As is the case with all big business controversies it all comes down to money. In the 1992 Cable Television Consumer Protection and Competition Act, Congress required that all cable operators obtain the permission from broadcasters before carrying their signals on their cable systems. For a while this permission was granted for free, but in recent years the broadcasters have asked for significant fees and it is not unusual to see each local broadcast network charging $1 or more per customer per month for retransmission consent. So a cable system now has to pay that much each for ABC, CBS, NBC and Fox, and in some markets multiple stations of some of these. This has driven large increases in cable rates and is now a point of huge contention between broadcasters and the cable companies.

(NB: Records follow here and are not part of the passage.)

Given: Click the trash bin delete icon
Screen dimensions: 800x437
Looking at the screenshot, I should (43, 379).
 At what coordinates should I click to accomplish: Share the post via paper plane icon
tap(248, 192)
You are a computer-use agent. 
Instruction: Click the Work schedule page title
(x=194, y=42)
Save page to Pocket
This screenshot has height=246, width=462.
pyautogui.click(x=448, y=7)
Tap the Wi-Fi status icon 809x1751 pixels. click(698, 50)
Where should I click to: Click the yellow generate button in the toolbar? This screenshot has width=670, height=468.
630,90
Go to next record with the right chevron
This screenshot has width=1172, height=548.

The broadcasters are angry that Aereo is able to bypass their fees since retransmission fees currently make up as much as 10% of their revenue. And the cable companies are angry that Aereo has gotten out of paying the same fees that they must pay. And they are worried that Aereo will accelerate the trend of customers who are ditching traditional cable TV in favor of programming from the web and elsewhere, the trend referred to as the cord-cutters.

Can Time Warner really do the same thing that Aereo is doing? Certainly Time Warner or anybody could form a company that does the same thing as Aereo and compete with them. Such a company could sell the same sort of line-up and do it using radios like Aereo has done. But they first must recognize that it’s important that Aereo is using radios because this is what allows them to not be a cable TV company, which is defined as somebody who delivers cable content using cables. So Time Warner would have to use radios also. And Time Warner is still hoping that the Supreme Court will look at the issue so it’s not entirely certain that Aereo, or anybody, has the legal last word that this is okay.

So Time Warner could establish an Aereo-clone company and do exactly what Aereo is doing. But they could not do this as an alternative to putting the network channels onto their cable system. In the aforementioned 1992 Cable Act, Congress set forth the rules for cable systems to carry broadcast channels, referred to as the must-carry rules. Congress said that a cable system with 12 or fewer channels must carry at least three local broadcast channels. Larger cable systems must carry all local broadcast channels, up to a maximum of 1/3 of their system. This means that Time Warner could not pull the local broadcast networks off of their cable and deliver it in a different way. But Time Warner could probably sell an Aereo-like product to somebody if that is the only product they sell to that customer.

Finally, can the broadcast networks pull their signals off the air and move them to be cable only? I can’t think of any reason why not. At that point they would no longer be a broadcaster and they would avoid all of the FCC rules applicable to over-the-air broadcasters. But if they do this they would become like any other cable network, and so ABC would be treated the same as HBO or TBS or any other cable network. It is likely that such a change would infuriate Congress since around 15% of the people in cities still receive free TV over the air. There would certainly be political repercussions from a broadcast network deciding to become just another cable network. For instance, might they lose their ability to carry professional football?

At the bottom of this controversy are huge dollars and also the underlying fear of the cable industry that Aereo is one more factor that is accelerating the bypass of their systems. It seems like Aereo might be in a similar position to MCI back when they broke the long distance monopoly. Aereo has stuck a sharp stick in the eyes of both the cable companies and the broadcasters and there is one hell of an interesting fight yet to come.